Seeding of Gastrostomy Tube Site in Patient with Squamous Cell Carcinoma of the Tongue: A Case Report

2020 
Enteral nutrition (EN) is a widely used therapeutic tool to provide nutrition support for patients with various clinical conditions, including different types of cancer. Head and neck cancers, often complicated by dysphagia, are among leading indications for enteral feeding. Percutaneous endoscopic gastrostomy (PEG) and percutaneous endoscopic jejunostomy (PEJ) tubes are typically used to deliver EN. This article presents a case report of a young male with squamous cell carcinoma of the tongue.
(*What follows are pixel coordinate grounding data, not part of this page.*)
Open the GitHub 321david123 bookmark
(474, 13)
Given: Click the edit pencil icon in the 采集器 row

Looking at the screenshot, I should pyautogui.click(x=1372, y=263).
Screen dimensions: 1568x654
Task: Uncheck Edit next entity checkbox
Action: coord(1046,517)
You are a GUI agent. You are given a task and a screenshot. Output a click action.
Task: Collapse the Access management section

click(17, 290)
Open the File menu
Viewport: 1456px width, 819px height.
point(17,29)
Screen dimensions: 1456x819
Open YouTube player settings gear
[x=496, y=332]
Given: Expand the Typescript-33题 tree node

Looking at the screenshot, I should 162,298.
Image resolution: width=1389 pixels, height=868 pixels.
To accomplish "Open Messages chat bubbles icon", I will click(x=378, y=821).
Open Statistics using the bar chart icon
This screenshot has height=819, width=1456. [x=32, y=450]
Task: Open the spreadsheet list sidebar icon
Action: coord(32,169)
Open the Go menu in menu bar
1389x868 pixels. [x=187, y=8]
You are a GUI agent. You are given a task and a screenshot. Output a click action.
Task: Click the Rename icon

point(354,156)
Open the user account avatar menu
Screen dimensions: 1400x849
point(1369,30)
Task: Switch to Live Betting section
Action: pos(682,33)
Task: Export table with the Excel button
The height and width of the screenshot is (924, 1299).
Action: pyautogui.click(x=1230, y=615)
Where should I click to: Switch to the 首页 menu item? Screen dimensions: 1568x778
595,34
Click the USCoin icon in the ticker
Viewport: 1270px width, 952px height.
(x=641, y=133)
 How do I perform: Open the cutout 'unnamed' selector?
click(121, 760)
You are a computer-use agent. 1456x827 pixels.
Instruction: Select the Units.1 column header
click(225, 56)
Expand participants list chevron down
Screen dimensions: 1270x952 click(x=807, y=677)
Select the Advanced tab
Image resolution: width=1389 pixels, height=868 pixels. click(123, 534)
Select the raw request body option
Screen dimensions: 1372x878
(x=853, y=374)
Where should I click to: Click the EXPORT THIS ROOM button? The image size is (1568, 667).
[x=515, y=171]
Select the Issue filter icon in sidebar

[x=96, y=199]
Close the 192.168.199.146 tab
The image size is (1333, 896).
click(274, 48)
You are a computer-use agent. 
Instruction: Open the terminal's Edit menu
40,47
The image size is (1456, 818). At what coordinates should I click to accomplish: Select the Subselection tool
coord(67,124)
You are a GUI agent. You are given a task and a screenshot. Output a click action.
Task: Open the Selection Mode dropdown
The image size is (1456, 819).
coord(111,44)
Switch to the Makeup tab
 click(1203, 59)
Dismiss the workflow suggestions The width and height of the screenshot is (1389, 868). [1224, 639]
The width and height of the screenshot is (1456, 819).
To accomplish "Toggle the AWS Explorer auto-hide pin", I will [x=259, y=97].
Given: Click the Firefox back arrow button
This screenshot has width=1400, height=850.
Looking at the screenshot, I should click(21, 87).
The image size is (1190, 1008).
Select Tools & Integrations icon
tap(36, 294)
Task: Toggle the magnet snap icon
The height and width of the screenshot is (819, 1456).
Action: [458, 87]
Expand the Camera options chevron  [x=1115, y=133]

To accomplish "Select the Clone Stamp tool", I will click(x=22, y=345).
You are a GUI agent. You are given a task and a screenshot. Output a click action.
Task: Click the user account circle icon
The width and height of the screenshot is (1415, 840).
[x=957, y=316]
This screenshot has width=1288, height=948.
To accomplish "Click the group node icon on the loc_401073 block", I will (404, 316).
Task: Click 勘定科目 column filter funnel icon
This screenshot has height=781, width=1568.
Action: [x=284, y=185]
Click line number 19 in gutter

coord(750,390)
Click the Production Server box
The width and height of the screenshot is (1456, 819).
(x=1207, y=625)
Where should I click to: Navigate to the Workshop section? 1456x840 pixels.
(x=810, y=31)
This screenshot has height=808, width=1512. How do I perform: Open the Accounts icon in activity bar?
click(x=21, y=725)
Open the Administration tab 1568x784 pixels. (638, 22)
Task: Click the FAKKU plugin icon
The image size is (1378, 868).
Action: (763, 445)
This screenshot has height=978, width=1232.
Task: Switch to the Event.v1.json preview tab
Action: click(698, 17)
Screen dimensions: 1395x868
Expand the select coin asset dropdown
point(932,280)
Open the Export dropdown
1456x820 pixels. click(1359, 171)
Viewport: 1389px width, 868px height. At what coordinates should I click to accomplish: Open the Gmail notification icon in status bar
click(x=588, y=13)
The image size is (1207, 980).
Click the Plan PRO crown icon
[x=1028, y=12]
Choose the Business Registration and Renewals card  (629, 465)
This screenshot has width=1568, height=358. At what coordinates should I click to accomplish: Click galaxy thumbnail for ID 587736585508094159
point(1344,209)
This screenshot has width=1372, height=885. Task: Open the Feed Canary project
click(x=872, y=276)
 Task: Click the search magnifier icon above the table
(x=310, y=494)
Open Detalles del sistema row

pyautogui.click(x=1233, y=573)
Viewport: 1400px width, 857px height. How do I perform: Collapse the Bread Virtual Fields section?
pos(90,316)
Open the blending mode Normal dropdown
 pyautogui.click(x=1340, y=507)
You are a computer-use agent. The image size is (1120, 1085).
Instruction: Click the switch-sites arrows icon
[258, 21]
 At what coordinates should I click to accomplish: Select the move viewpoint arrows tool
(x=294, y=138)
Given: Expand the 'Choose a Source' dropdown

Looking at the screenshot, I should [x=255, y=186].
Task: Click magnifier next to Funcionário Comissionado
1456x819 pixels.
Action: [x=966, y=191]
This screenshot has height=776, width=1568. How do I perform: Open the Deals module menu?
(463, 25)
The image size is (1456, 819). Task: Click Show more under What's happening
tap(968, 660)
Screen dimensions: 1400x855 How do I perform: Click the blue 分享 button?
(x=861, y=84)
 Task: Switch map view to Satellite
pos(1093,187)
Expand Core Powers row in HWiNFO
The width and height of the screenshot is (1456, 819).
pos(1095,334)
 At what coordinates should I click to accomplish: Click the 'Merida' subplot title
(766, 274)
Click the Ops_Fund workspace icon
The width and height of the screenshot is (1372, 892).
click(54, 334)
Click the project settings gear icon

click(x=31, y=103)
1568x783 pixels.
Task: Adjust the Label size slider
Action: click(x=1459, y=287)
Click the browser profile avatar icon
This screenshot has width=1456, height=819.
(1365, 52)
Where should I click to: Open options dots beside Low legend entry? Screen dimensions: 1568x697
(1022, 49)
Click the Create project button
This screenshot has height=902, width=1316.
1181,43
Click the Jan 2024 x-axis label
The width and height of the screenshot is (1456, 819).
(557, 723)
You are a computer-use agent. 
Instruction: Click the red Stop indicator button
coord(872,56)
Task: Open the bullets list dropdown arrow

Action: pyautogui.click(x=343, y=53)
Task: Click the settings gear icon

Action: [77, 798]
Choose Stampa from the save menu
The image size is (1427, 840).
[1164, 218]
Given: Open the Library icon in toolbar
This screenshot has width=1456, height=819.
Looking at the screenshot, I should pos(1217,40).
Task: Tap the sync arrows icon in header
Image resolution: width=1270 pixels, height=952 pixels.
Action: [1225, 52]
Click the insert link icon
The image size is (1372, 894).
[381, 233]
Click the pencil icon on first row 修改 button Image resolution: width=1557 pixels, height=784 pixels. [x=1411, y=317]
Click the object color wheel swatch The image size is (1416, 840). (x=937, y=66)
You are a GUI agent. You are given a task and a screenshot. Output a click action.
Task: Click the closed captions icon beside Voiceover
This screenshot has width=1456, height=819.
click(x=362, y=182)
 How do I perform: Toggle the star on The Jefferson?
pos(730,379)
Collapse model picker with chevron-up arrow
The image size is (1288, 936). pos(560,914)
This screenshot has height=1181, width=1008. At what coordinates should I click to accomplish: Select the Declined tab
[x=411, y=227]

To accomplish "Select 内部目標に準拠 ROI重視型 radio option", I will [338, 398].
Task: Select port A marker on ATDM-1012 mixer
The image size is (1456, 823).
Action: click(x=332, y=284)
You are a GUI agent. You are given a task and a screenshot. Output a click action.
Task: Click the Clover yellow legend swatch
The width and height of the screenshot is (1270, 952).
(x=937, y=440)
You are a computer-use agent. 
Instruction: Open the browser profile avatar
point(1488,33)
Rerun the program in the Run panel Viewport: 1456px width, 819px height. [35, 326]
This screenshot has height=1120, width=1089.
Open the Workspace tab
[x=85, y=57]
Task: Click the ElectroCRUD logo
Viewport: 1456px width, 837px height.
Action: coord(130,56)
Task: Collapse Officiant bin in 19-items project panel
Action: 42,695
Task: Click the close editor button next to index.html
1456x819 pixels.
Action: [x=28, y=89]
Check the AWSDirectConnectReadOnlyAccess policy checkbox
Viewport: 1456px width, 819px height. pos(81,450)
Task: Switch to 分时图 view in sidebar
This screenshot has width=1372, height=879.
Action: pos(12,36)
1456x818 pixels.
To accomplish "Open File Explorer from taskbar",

Unfortunately, he developed metastasis of his cancer at the right lateral side of the PEG placement site, requiring surgical resection of seeded growth at the PEG site. This rare complication can be challenging, as it requires a high index of suspicion to diagnose and can potentially limit nutrition support options. A number of theories have been proposed to explain seeding during PEG/PEJ placement, including direct repositioning of malignant cells during instrumentation. A specific placement technique has not been shown to be superior, as seeding was reported with all placement techniques. However, given the lack of statistically powerful studies to describe this entity, there are still gaps we need to explore to better understand seeding of feeding tubes and best practices around diagnosis and early treatment. EN continues to be an important part of caring for patients with cancer during active or palliative treatments. Understanding potential risks in the setting of cancer metastasis is beneficial to the patients and multidisciplinary teams involved. Early recognition of possible seeding of feeding tube sites is necessary to ensure subsequent timely surgical intervention.